-- START OF TASK DATA --

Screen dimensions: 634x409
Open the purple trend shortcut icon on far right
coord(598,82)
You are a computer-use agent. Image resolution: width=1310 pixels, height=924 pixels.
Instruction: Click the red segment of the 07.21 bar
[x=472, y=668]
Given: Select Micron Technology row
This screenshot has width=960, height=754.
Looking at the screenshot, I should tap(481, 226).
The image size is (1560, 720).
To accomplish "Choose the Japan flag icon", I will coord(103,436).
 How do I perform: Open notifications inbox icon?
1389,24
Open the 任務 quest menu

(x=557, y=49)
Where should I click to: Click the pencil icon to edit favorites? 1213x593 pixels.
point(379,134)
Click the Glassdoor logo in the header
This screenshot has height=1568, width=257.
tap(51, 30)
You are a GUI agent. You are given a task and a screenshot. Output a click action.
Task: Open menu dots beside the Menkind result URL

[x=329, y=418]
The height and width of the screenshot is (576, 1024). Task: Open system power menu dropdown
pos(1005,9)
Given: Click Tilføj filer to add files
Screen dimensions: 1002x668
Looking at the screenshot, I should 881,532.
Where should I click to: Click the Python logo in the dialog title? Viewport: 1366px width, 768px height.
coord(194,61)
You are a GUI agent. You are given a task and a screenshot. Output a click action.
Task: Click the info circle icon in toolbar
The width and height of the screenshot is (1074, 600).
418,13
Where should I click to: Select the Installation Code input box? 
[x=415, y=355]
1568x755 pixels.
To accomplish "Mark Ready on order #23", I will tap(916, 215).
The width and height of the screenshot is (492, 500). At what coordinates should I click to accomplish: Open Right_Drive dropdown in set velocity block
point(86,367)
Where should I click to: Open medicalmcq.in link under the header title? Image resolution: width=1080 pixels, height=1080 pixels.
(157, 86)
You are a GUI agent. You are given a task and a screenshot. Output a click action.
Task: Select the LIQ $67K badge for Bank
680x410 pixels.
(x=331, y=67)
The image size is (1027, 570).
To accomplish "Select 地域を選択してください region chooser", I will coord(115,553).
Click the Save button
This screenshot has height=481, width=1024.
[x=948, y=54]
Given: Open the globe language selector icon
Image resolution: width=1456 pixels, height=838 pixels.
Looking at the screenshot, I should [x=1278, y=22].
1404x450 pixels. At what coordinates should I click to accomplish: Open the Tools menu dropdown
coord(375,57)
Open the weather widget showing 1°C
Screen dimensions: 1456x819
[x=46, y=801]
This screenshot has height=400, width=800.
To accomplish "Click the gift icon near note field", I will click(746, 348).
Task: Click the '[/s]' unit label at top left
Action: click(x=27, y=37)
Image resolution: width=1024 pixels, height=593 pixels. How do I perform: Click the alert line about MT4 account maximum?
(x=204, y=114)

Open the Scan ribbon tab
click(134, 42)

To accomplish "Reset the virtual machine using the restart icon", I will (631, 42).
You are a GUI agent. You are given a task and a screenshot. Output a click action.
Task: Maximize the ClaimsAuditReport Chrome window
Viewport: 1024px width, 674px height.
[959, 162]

-- END OF TASK DATA --

◆ WHAT IS BEING ASKED:
Can you copy every row above word for word, without changing anything?

◆ TASK SOLUTION:
Screen dimensions: 634x409
Open the purple trend shortcut icon on far right
coord(598,82)
You are a computer-use agent. Image resolution: width=1310 pixels, height=924 pixels.
Instruction: Click the red segment of the 07.21 bar
[x=472, y=668]
Given: Select Micron Technology row
This screenshot has width=960, height=754.
Looking at the screenshot, I should tap(481, 226).
The image size is (1560, 720).
To accomplish "Choose the Japan flag icon", I will coord(103,436).
 How do I perform: Open notifications inbox icon?
1389,24
Open the 任務 quest menu

(x=557, y=49)
Where should I click to: Click the pencil icon to edit favorites? 1213x593 pixels.
point(379,134)
Click the Glassdoor logo in the header
This screenshot has height=1568, width=257.
tap(51, 30)
You are a GUI agent. You are given a task and a screenshot. Output a click action.
Task: Open menu dots beside the Menkind result URL

[x=329, y=418]
The height and width of the screenshot is (576, 1024). Task: Open system power menu dropdown
pos(1005,9)
Given: Click Tilføj filer to add files
Screen dimensions: 1002x668
Looking at the screenshot, I should 881,532.
Where should I click to: Click the Python logo in the dialog title? Viewport: 1366px width, 768px height.
coord(194,61)
You are a GUI agent. You are given a task and a screenshot. Output a click action.
Task: Click the info circle icon in toolbar
The width and height of the screenshot is (1074, 600).
418,13
Where should I click to: Select the Installation Code input box? 
[x=415, y=355]
1568x755 pixels.
To accomplish "Mark Ready on order #23", I will tap(916, 215).
The width and height of the screenshot is (492, 500). At what coordinates should I click to accomplish: Open Right_Drive dropdown in set velocity block
point(86,367)
Where should I click to: Open medicalmcq.in link under the header title? Image resolution: width=1080 pixels, height=1080 pixels.
(157, 86)
You are a GUI agent. You are given a task and a screenshot. Output a click action.
Task: Select the LIQ $67K badge for Bank
680x410 pixels.
(x=331, y=67)
The image size is (1027, 570).
To accomplish "Select 地域を選択してください region chooser", I will coord(115,553).
Click the Save button
This screenshot has height=481, width=1024.
[x=948, y=54]
Given: Open the globe language selector icon
Image resolution: width=1456 pixels, height=838 pixels.
Looking at the screenshot, I should [x=1278, y=22].
1404x450 pixels. At what coordinates should I click to accomplish: Open the Tools menu dropdown
coord(375,57)
Open the weather widget showing 1°C
Screen dimensions: 1456x819
[x=46, y=801]
This screenshot has height=400, width=800.
To accomplish "Click the gift icon near note field", I will click(746, 348).
Task: Click the '[/s]' unit label at top left
Action: click(x=27, y=37)
Image resolution: width=1024 pixels, height=593 pixels. How do I perform: Click the alert line about MT4 account maximum?
(x=204, y=114)

Open the Scan ribbon tab
click(134, 42)

To accomplish "Reset the virtual machine using the restart icon", I will (631, 42).
You are a GUI agent. You are given a task and a screenshot. Output a click action.
Task: Maximize the ClaimsAuditReport Chrome window
Viewport: 1024px width, 674px height.
[959, 162]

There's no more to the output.